All entries need to be written out again exactly, without their pictures.

• SUPPLIED MATERIAL

----

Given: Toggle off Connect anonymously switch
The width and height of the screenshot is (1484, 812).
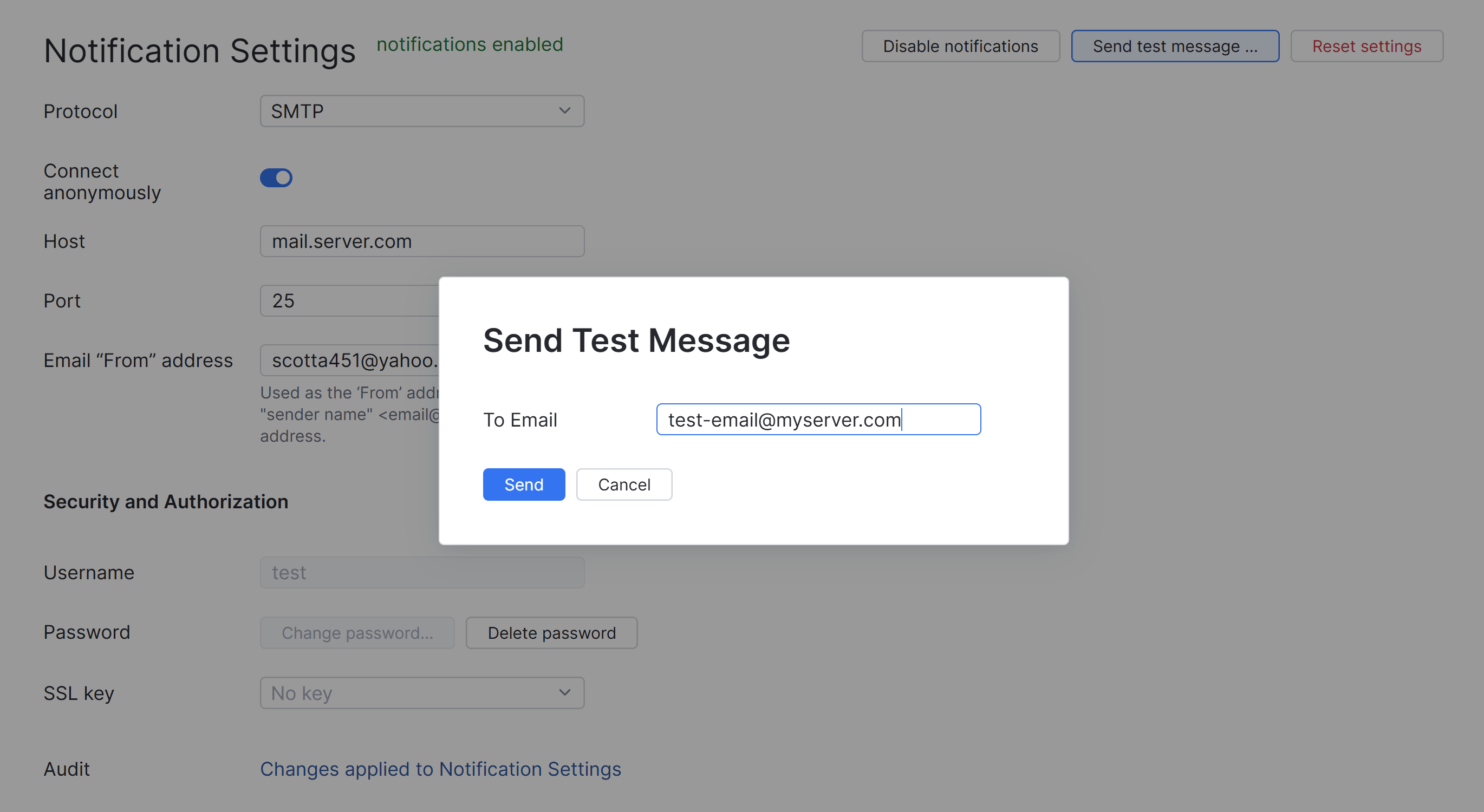Looking at the screenshot, I should point(276,178).
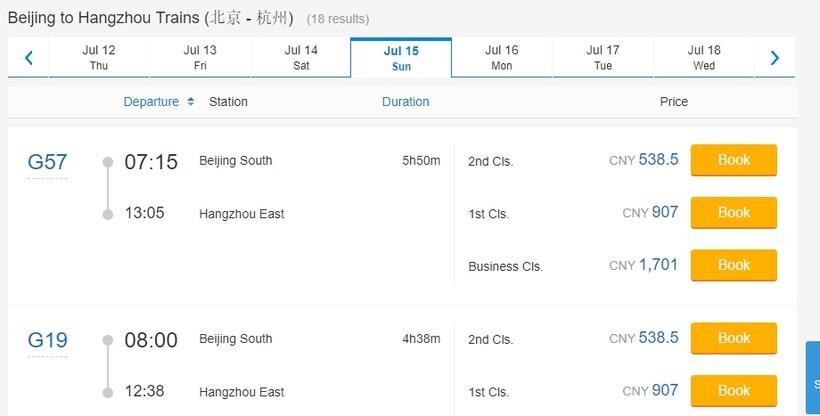Open the blue side widget at right edge

click(812, 379)
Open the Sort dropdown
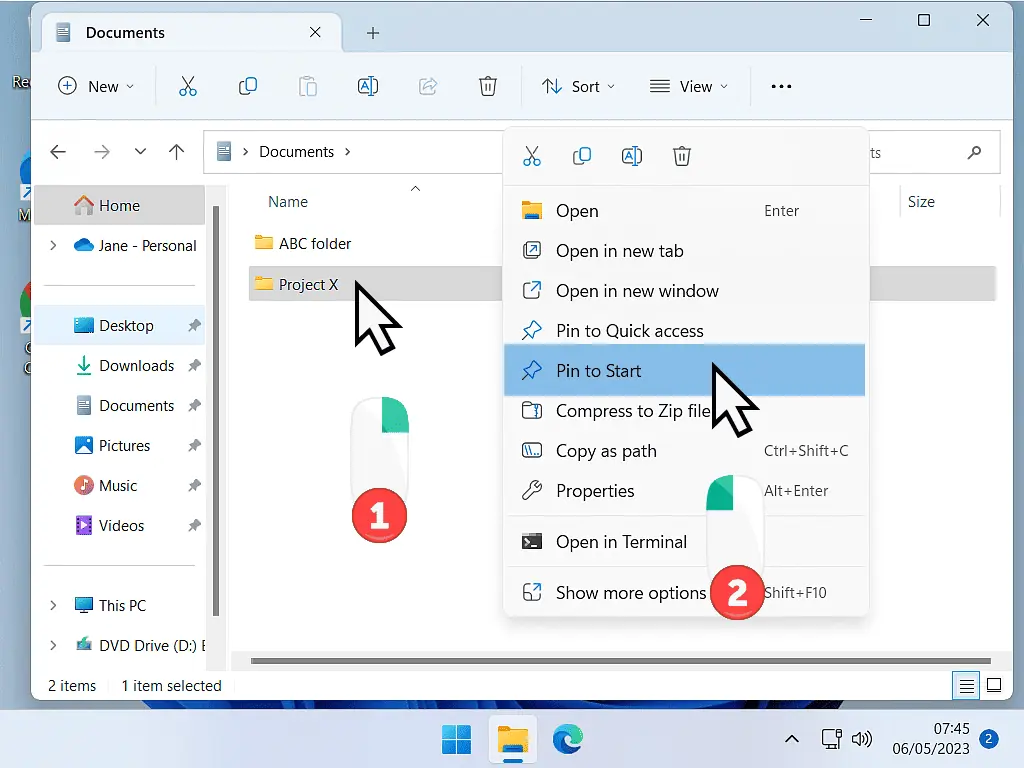Screen dimensions: 1024x768 click(578, 86)
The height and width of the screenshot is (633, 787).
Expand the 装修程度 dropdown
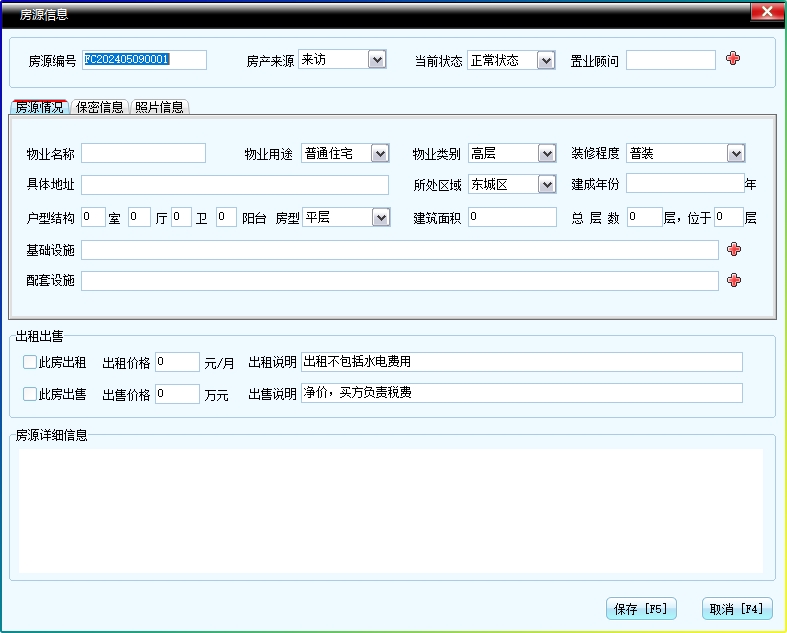736,153
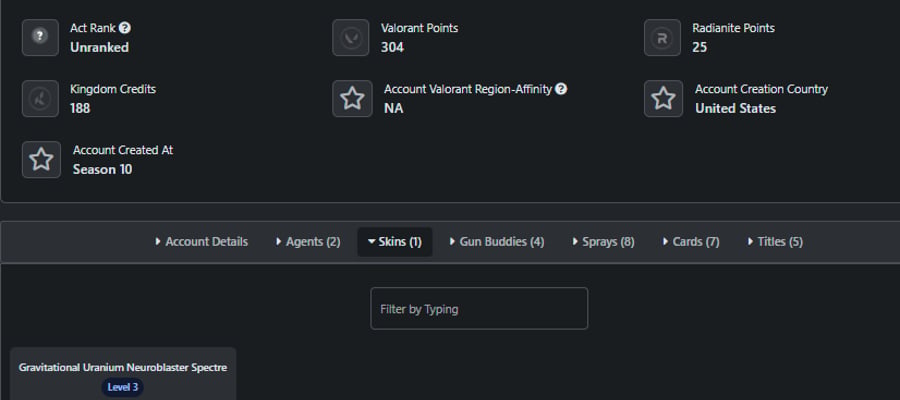Open the Gun Buddies (4) tab

pos(497,242)
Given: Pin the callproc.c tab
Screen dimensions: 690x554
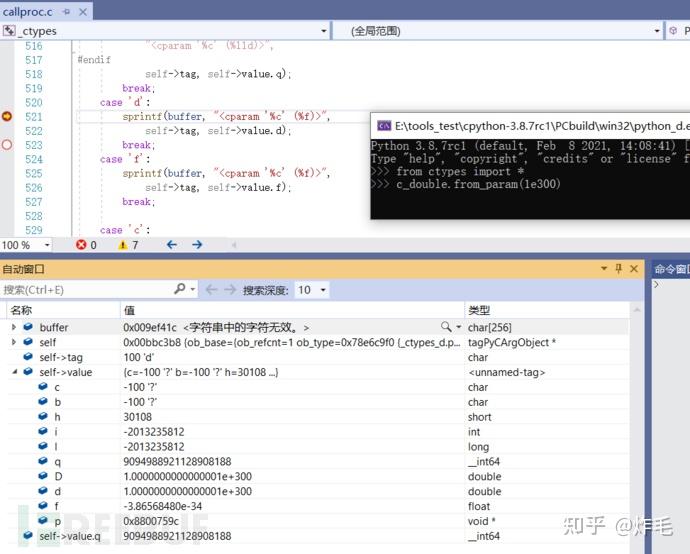Looking at the screenshot, I should pos(66,12).
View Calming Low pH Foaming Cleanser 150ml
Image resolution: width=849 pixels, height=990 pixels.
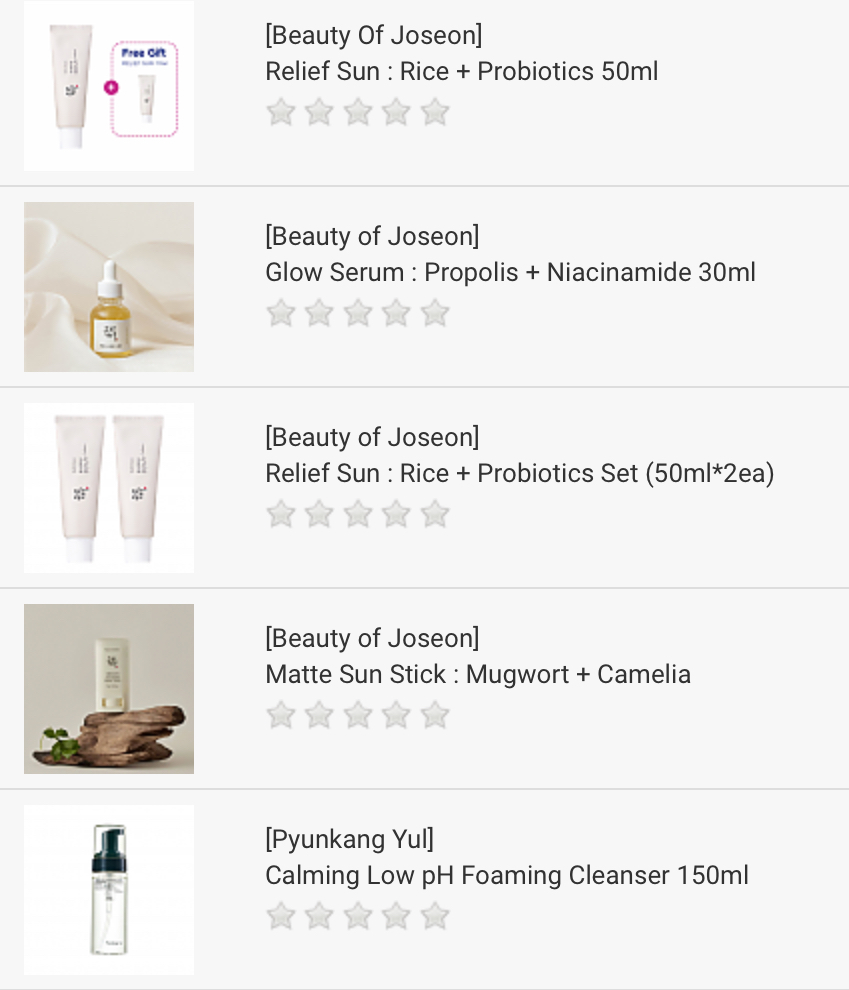click(506, 876)
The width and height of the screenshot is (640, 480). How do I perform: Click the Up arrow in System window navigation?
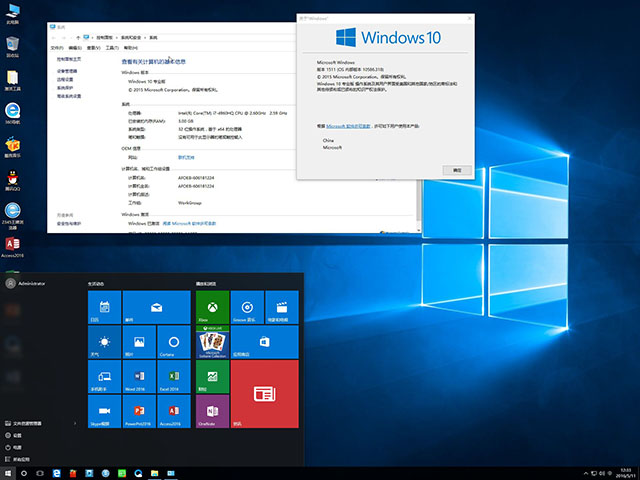pos(77,37)
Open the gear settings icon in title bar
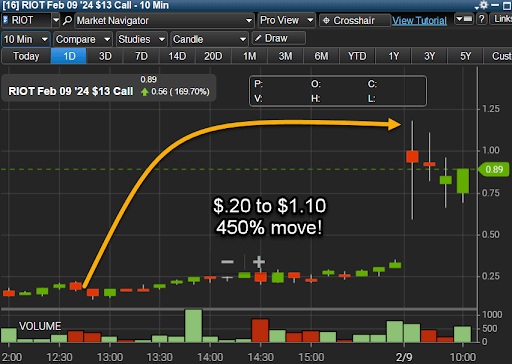This screenshot has height=364, width=512. point(484,5)
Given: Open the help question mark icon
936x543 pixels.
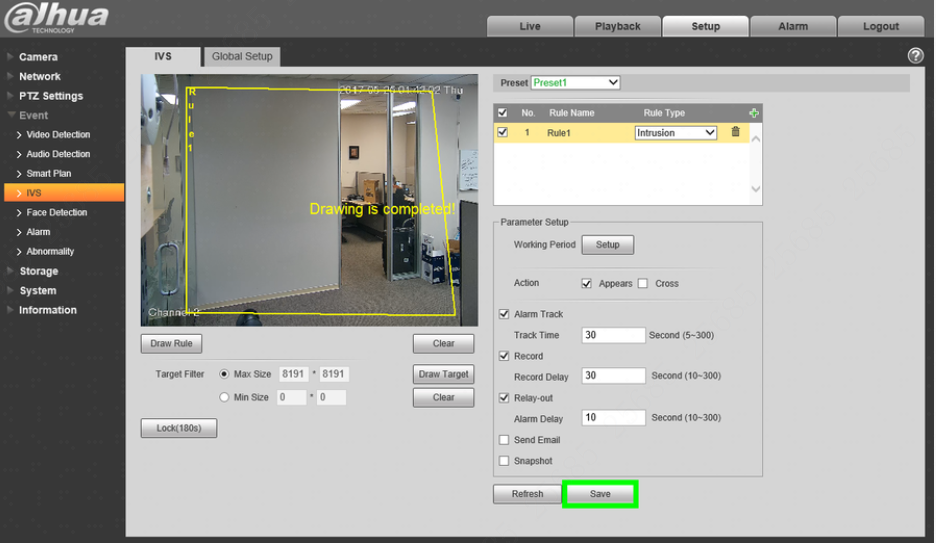Looking at the screenshot, I should tap(915, 56).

----

• TASK ANSWER
Given: Toggle off Connect anonymously switch
The width and height of the screenshot is (1484, 812).
Looking at the screenshot, I should point(276,178).
Open the blue side widget at right edge

click(812, 379)
Open the Sort dropdown
Screen dimensions: 1024x768 click(578, 86)
The height and width of the screenshot is (633, 787).
Expand the 装修程度 dropdown
736,153
Open the Gun Buddies (4) tab

pos(497,242)
Given: Pin the callproc.c tab
Screen dimensions: 690x554
Looking at the screenshot, I should pos(66,12).
View Calming Low pH Foaming Cleanser 150ml
Image resolution: width=849 pixels, height=990 pixels.
click(506, 876)
The width and height of the screenshot is (640, 480). How do I perform: Click the Up arrow in System window navigation?
pos(77,37)
Open the gear settings icon in title bar
This screenshot has height=364, width=512. point(484,5)
Given: Open the help question mark icon
936x543 pixels.
Looking at the screenshot, I should tap(915, 56).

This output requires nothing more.